Another popular deployment strategy is called multi-cloud, which is when organizations deploy applications across multiple CSP’s. But these applications across the various CSP’s are not communicating with the other CSP’s.

The next type of deployment strategy recently growing in popularity is called distributed / inter cloud – which takes the multi-cloud concept that allows you to share data and processing responsibility across the multiple clouds or hybrid on-prem and in the cloud. In this inter / distributed cloud the operation, governance, updates are controlled and managed from a central control plane but the processing happens in the various locations / environments, this can help reduce cost, increase resilience and help meet regulations.

Distributed clouds are particularly important where multinational organizations need to meet data sovereignty regulations in particular with data localization. Many countries like Germany, France, Russia, Chine, Canada have data localization regulations specifying what data has to remain on servers within its borders. An example is sovereignty laws might say that, “this detailed data about this customer’s bank account, it’s not allowed to leave the country”.

It’s not all sunshine and rainbows in the distributed cloud architecture, in particular with cost. If your moving large amounts of data out of CSP’s you can be hit with data egress fees, which are essentially a tax on your data.
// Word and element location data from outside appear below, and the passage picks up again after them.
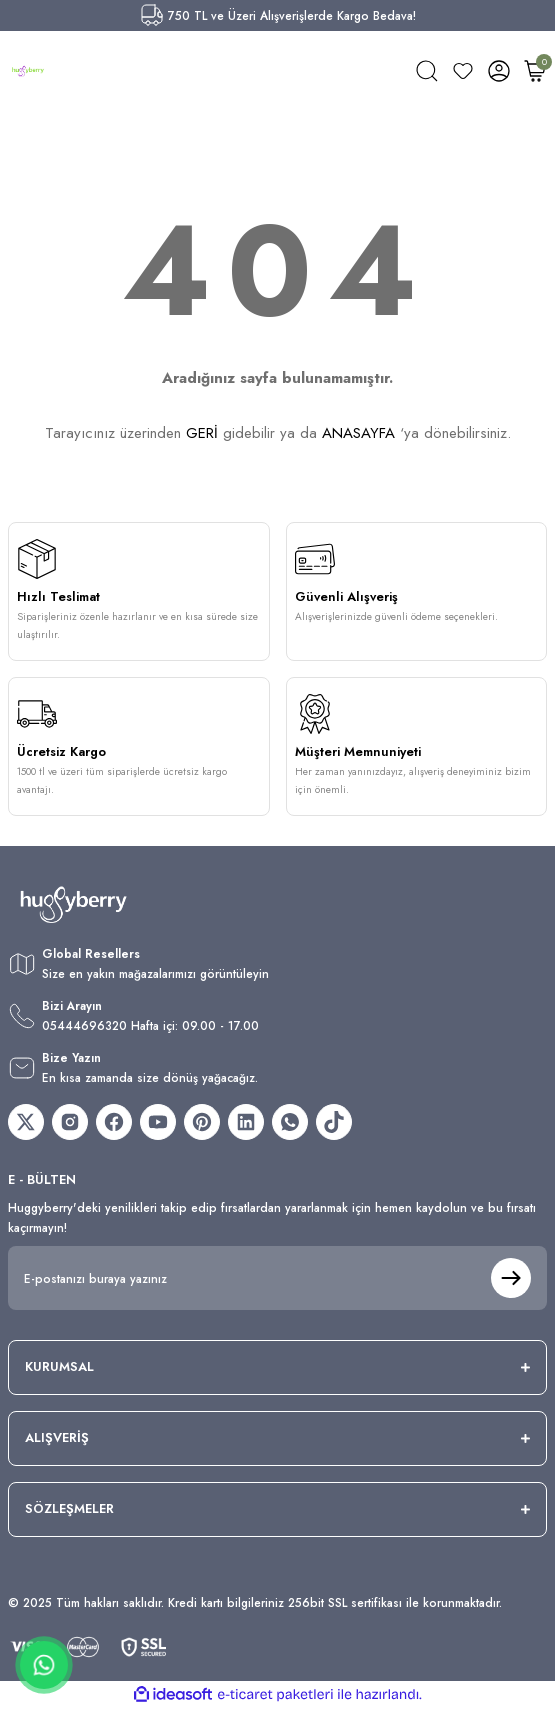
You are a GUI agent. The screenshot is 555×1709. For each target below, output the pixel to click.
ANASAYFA (358, 433)
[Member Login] (499, 71)
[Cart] (535, 71)
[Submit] (511, 1278)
Stephen believes this egress fee will go away over time, since Oracle Cloud has already eliminated the fee for the first 10 TB. Organizations want freedom of there data and not be trapped to vendors by large egress fees, this pressure by the customers will also help keep this fee down.
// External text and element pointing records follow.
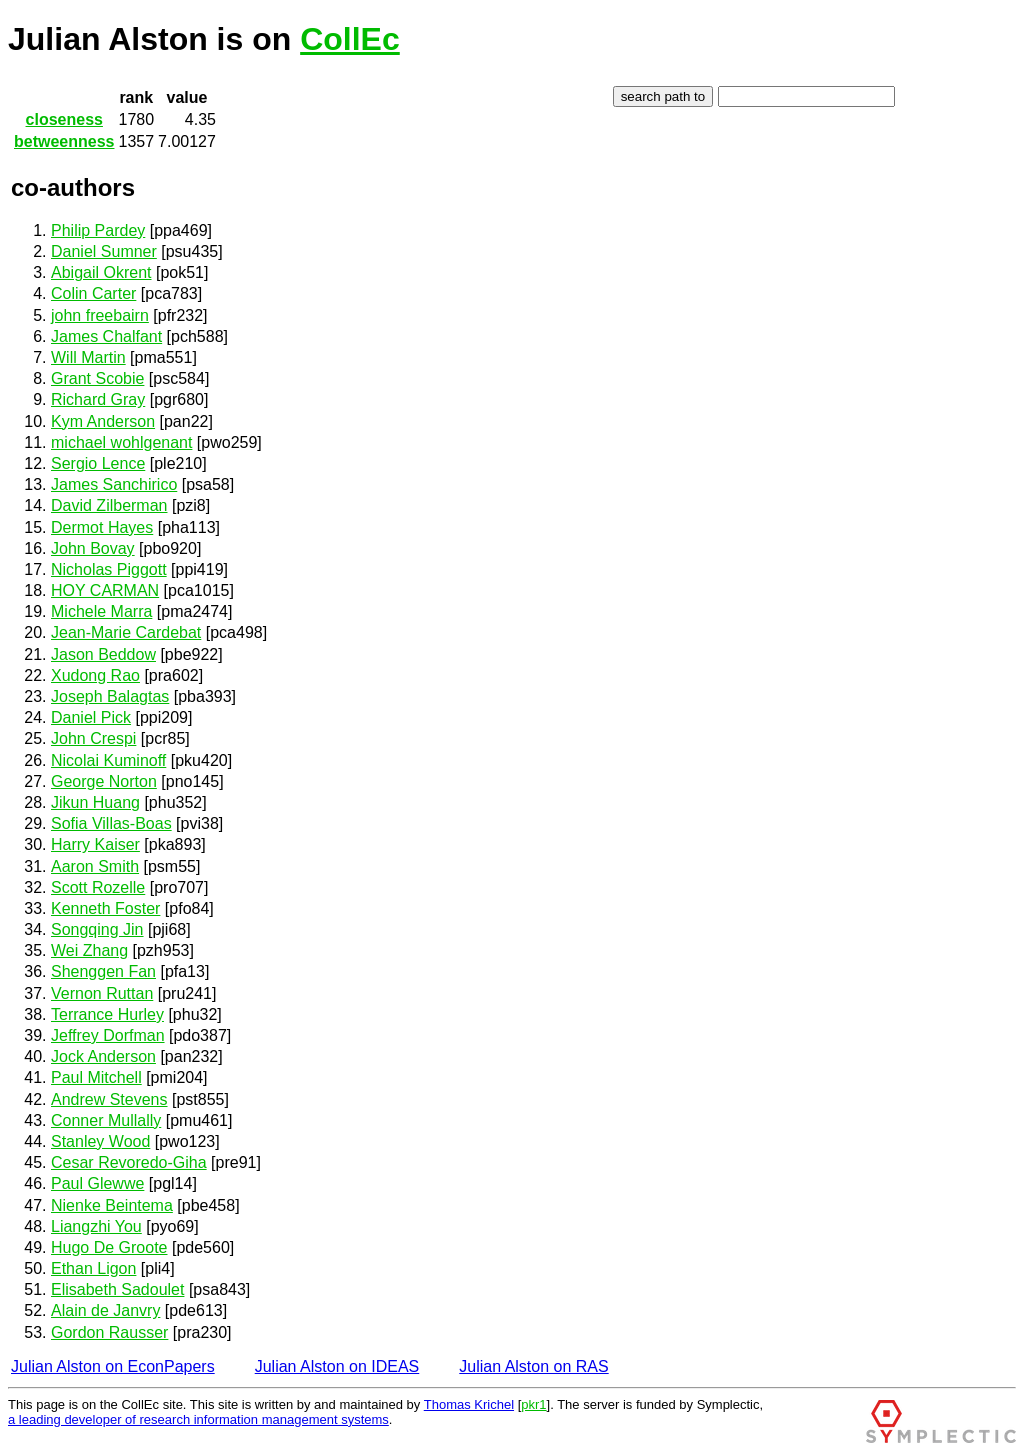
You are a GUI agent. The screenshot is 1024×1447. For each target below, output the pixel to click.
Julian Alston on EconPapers (113, 1366)
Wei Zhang (89, 950)
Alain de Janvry (105, 1310)
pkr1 (533, 1404)
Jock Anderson (103, 1056)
One of the biggest challenges organizations face when building out a multi-cloud architecture is not fulling understanding the strengths and weaknesses of each CSP. There are many variables and understanding when and how to integrate can be difficult.

Multi-Temperature Data Management

One pattern that is helping in this area is called multi-temperature data management which can, based on data usage patterns, dynamically move infrequently accessed data (cold data) to a lower-cost storage.

“you don’t want your DBA to have to be worrying about this cause the answer changes all the time”

  • Which data is best to be in solid state or non-volatile memory?
  • Which data should be on spinning disc drives?
  • Which data should be stored in an object store?
  • Which data should be stored in block storage?

They all have different characteristics in regards to cost and performance and access. You need to decide based on the use case.

And, and the answer today might be different than the answer tomorrow because that data is now a day older and it’s not going to be used with the same frequency.

That’s where multi-temperature data management can help with the dynamic migration of the data to the right place. But now storage hierarchy is not just hierarchy within a single system now it’s across multiple cloud service providers

For organizations that have been really successful with data warehouses, what patterns do you see that contribute to their success?

There are many factors that contribute to an orginzation having a successful data warehouse.

Per Stephen, one of the most important reasons is that they are business led and not technology led.

They look at what the business problem is and build the DW to support that.

The notion of build it and they will come is failure mode.

They will not come..

The key is to focus on incremental delivery that is directly tied to key business drivers.

Do not try to create large projects with a big bang, long term incremental change focusing on value add activities first.

One of Stephen’s key principles when designing a modern data architecture is to create an architecture that is flexible enough to ingest data near real time if the use case is there. And you may not need that capability today, but you will most likely need it in the future for some use cases.